--- Dataset content Enclosed Below ---
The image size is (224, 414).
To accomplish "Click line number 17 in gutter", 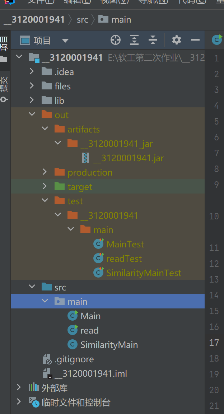I will tap(214, 343).
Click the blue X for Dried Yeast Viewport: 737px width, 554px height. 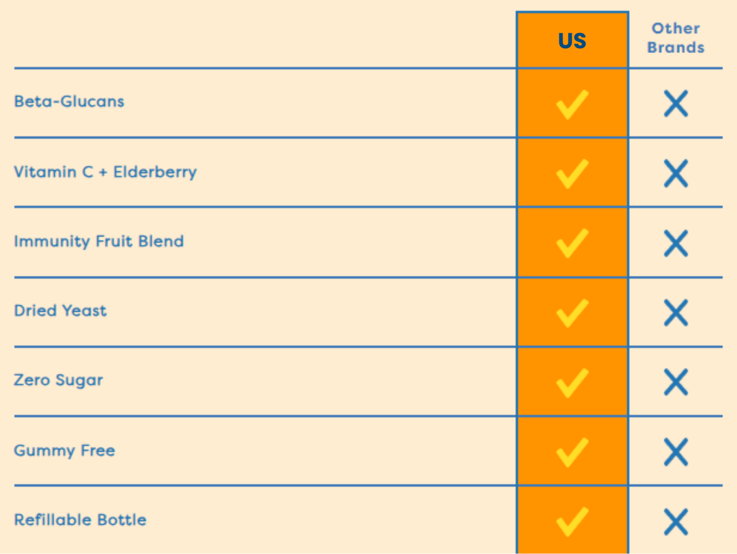point(676,313)
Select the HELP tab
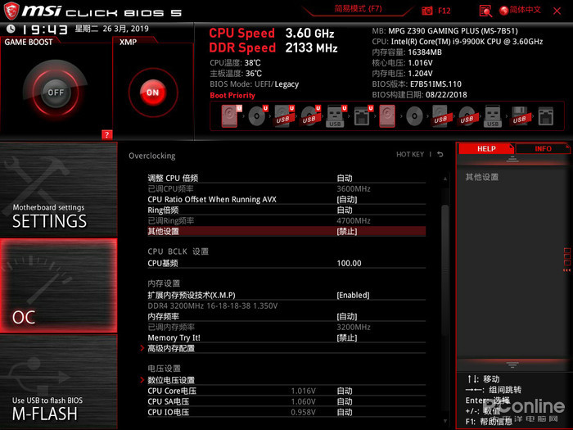The width and height of the screenshot is (573, 430). coord(486,149)
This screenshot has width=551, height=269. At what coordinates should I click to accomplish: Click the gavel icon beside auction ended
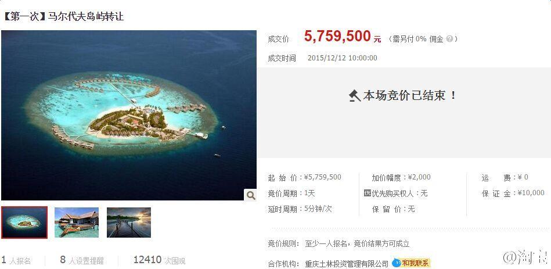(x=355, y=96)
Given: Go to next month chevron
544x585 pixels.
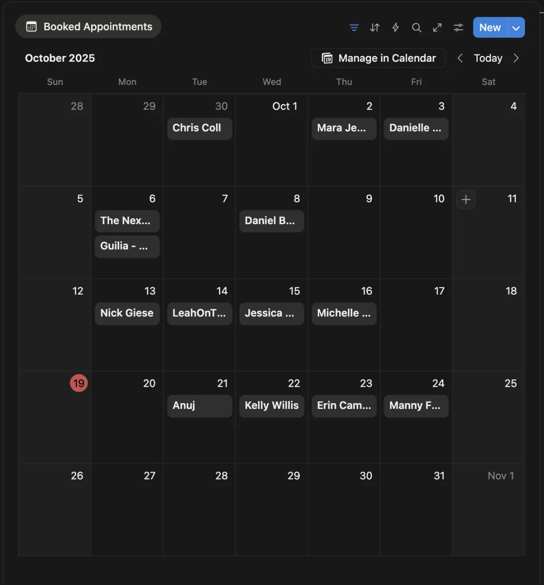Looking at the screenshot, I should (x=516, y=58).
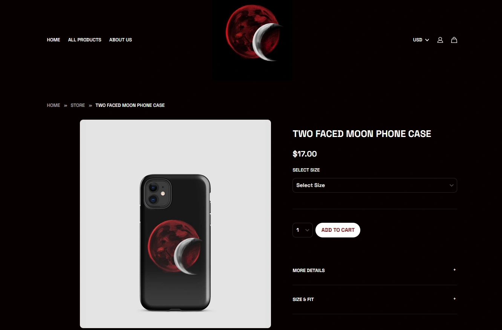Open the Select Size dropdown
The height and width of the screenshot is (330, 502).
(x=375, y=185)
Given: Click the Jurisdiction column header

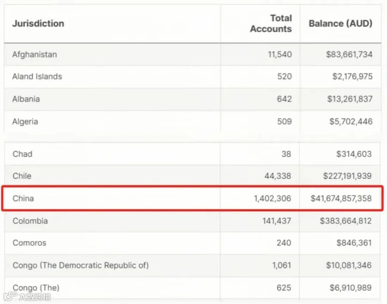Looking at the screenshot, I should click(x=38, y=24).
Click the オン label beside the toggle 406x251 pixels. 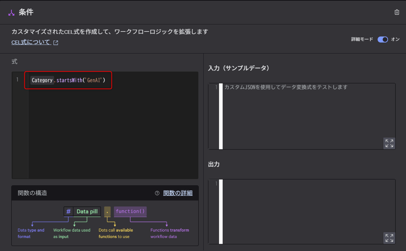click(x=396, y=39)
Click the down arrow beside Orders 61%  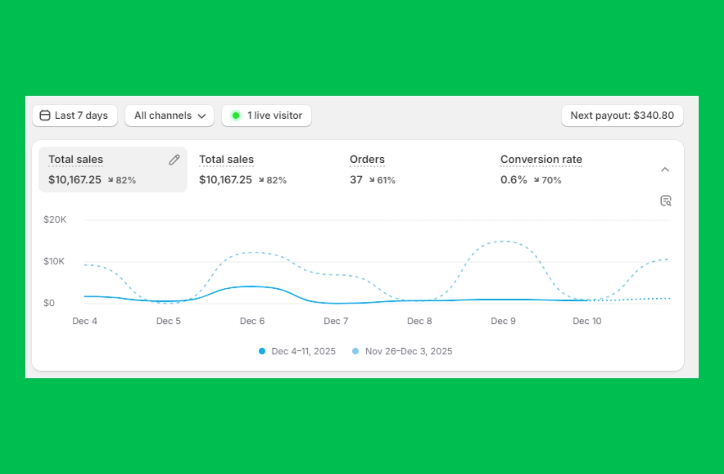tap(372, 180)
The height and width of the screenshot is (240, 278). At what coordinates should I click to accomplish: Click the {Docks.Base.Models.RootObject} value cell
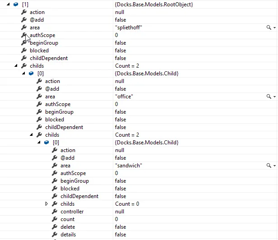(195, 5)
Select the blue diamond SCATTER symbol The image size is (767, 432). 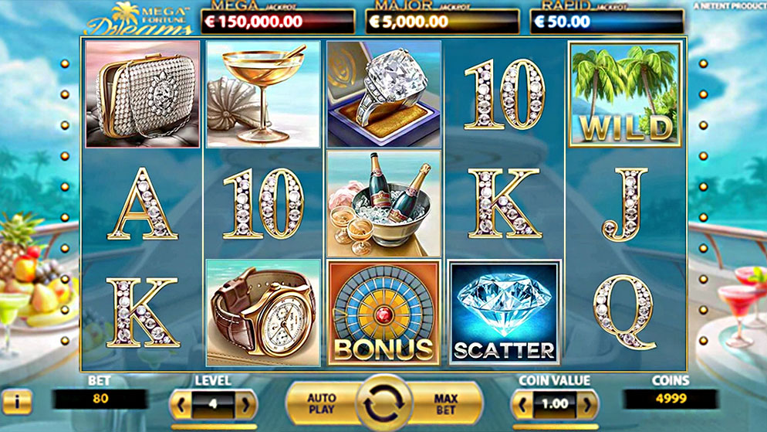pos(505,312)
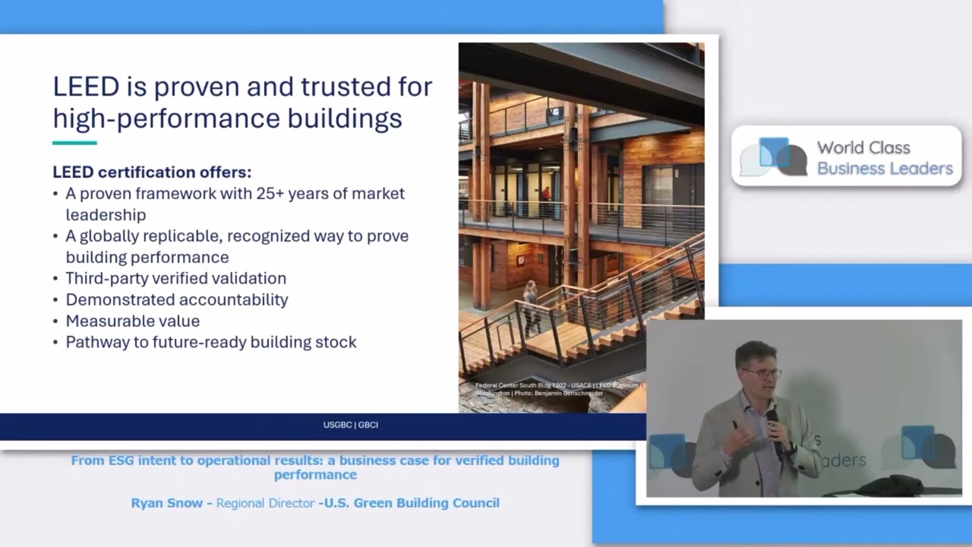972x547 pixels.
Task: Click the 'U.S. Green Building Council' caption text
Action: 412,503
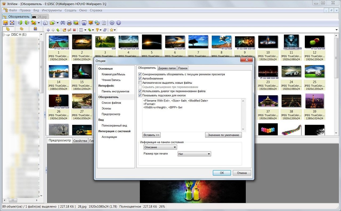Uncheck the Автообновление checkbox

click(140, 79)
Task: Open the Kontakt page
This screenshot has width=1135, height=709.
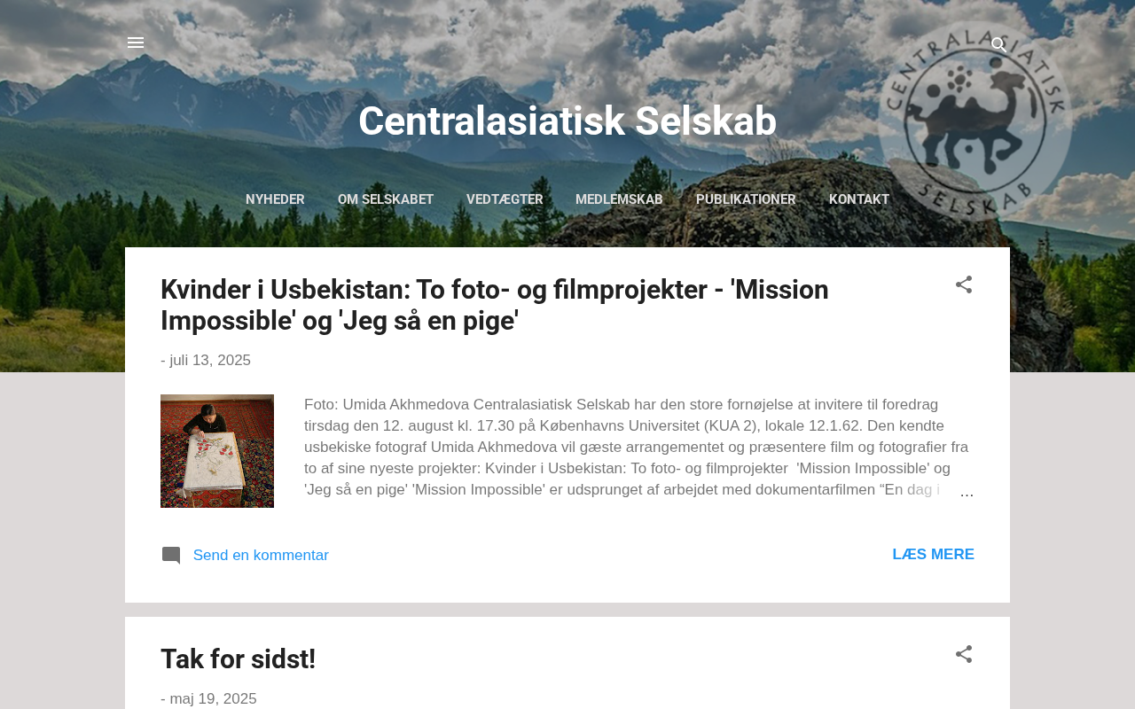Action: point(859,199)
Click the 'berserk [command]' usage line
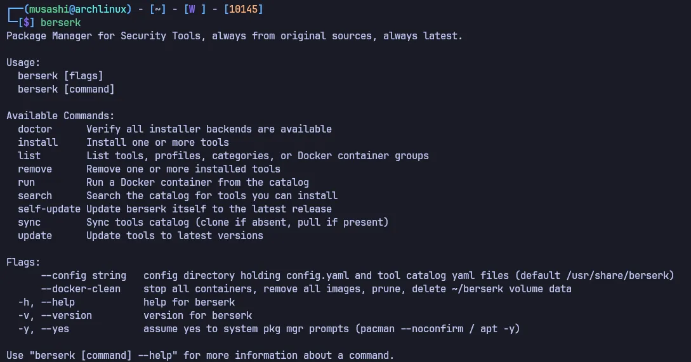Viewport: 691px width, 362px height. point(66,89)
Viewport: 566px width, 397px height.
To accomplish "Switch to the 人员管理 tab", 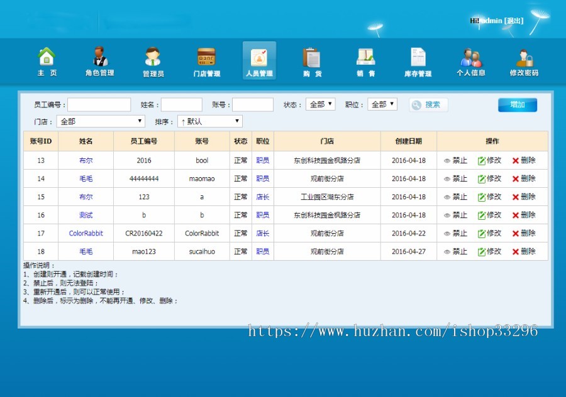I will click(x=259, y=60).
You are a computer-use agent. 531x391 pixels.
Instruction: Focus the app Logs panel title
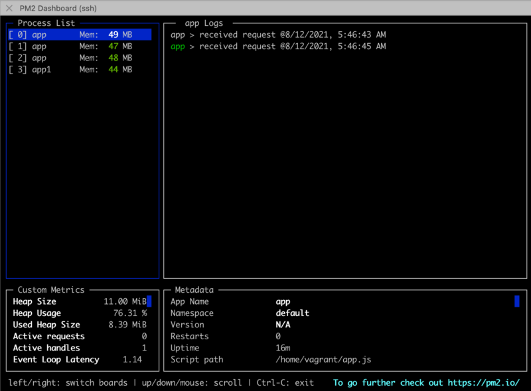pyautogui.click(x=203, y=23)
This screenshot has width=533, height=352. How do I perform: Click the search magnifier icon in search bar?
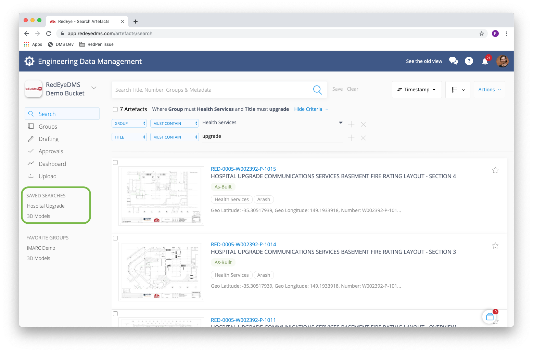(x=317, y=90)
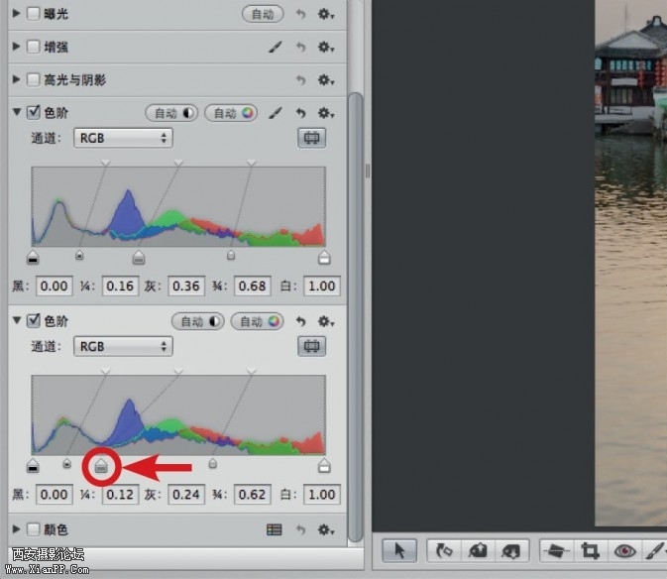Click the Rotate tool in bottom toolbar
The height and width of the screenshot is (579, 667).
pos(443,551)
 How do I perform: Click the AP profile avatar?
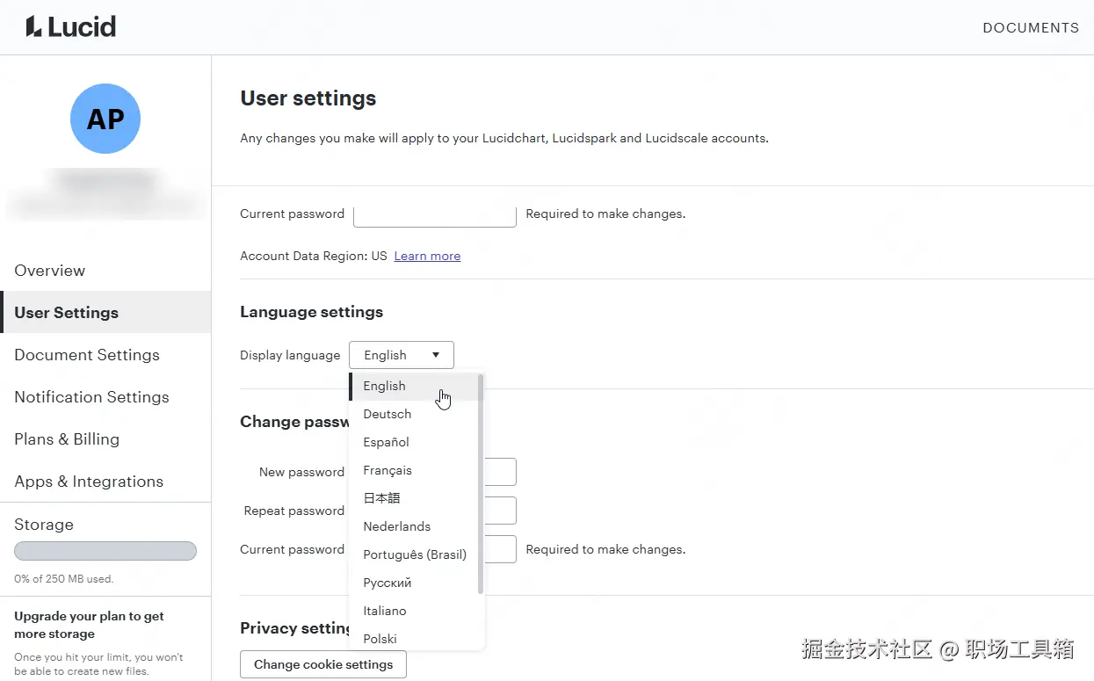105,119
--- End of Enclosed Dataset content ---
→ What you have to do:
Each line from the one that holds "This screenshot has width=533, height=352." through the end of the entries must be returned exactly, while any pictures stay out.

→ Response to this exercise:
This screenshot has width=533, height=352. How do I perform: Click the search magnifier icon in search bar?
(x=317, y=90)
Click the Rotate tool in bottom toolbar
The height and width of the screenshot is (579, 667).
pos(443,551)
 How do I perform: Click the AP profile avatar?
105,119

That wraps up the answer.